BEGIN Exercise material

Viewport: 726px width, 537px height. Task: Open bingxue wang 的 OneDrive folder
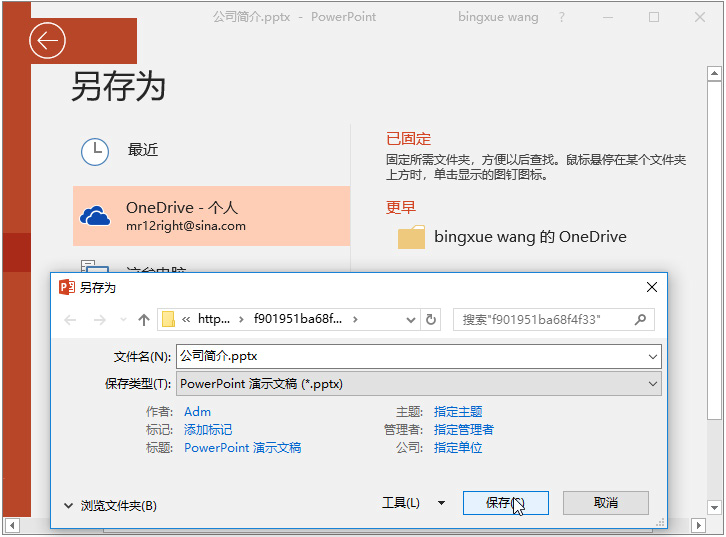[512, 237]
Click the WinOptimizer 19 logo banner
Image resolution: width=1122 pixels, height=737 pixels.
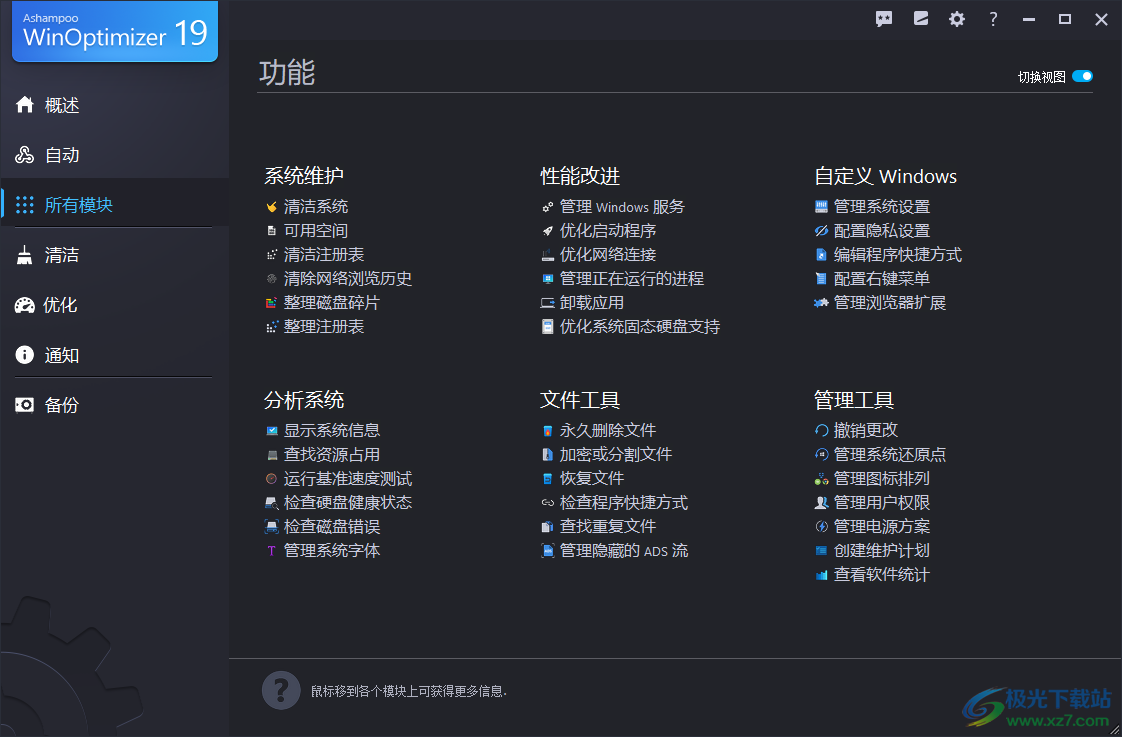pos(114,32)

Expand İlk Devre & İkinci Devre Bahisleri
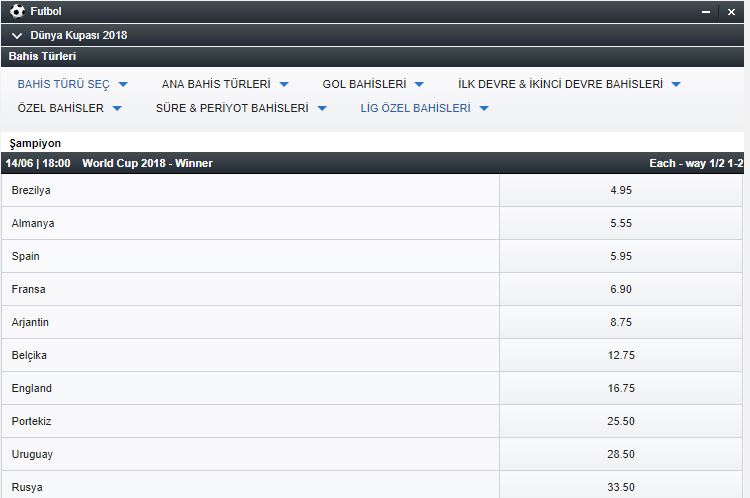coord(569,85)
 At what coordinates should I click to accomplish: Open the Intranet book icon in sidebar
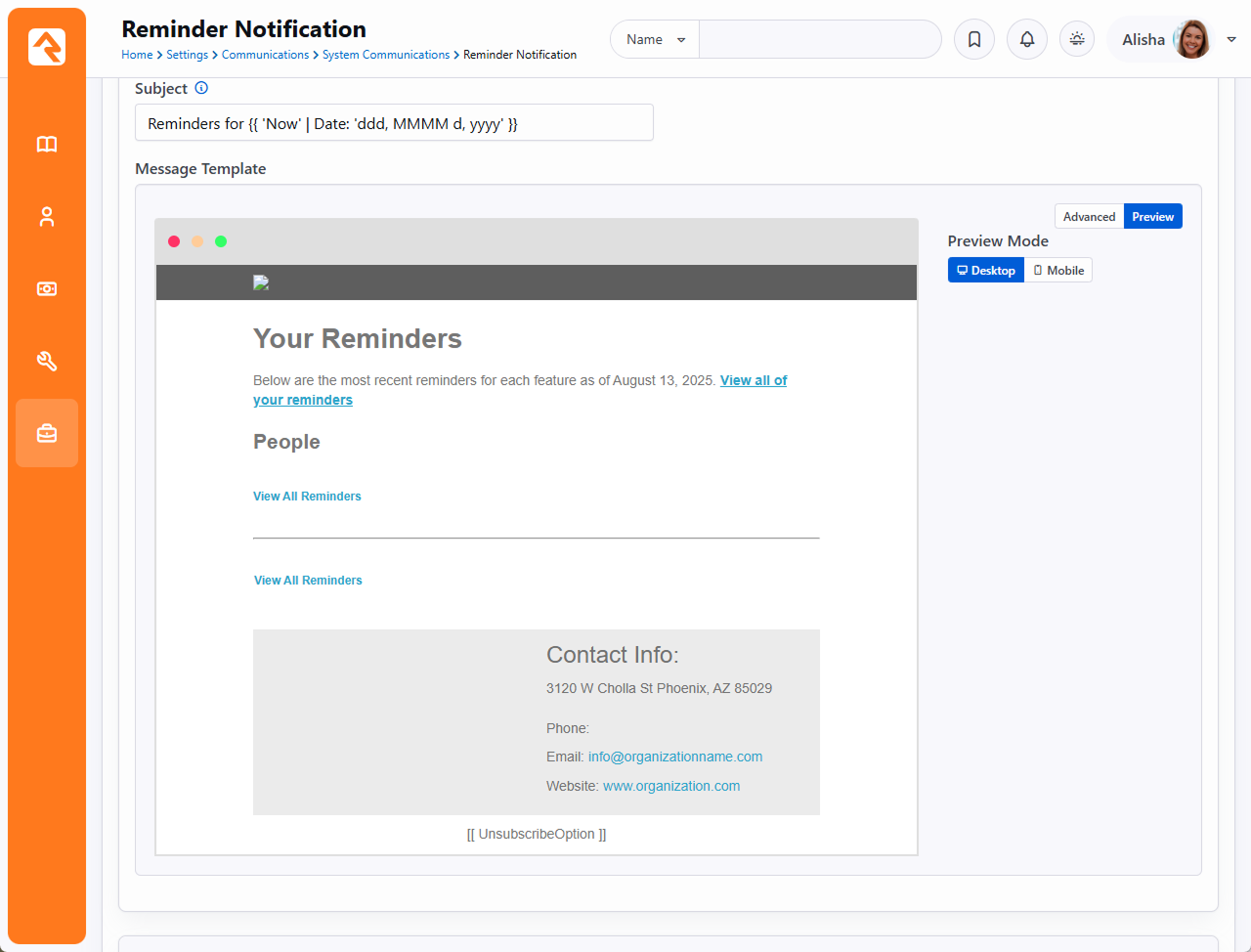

END Exercise material

#### [Exercise goal]
Images must not appear; print each record precisely as it reads.

#### [Output for this exercise]
Viewport: 726px width, 537px height. Task: Open bingxue wang 的 OneDrive folder
[512, 237]
Click the WinOptimizer 19 logo banner
Image resolution: width=1122 pixels, height=737 pixels.
pos(114,32)

Expand İlk Devre & İkinci Devre Bahisleri
coord(569,85)
 At what coordinates should I click to accomplish: Open the Intranet book icon in sidebar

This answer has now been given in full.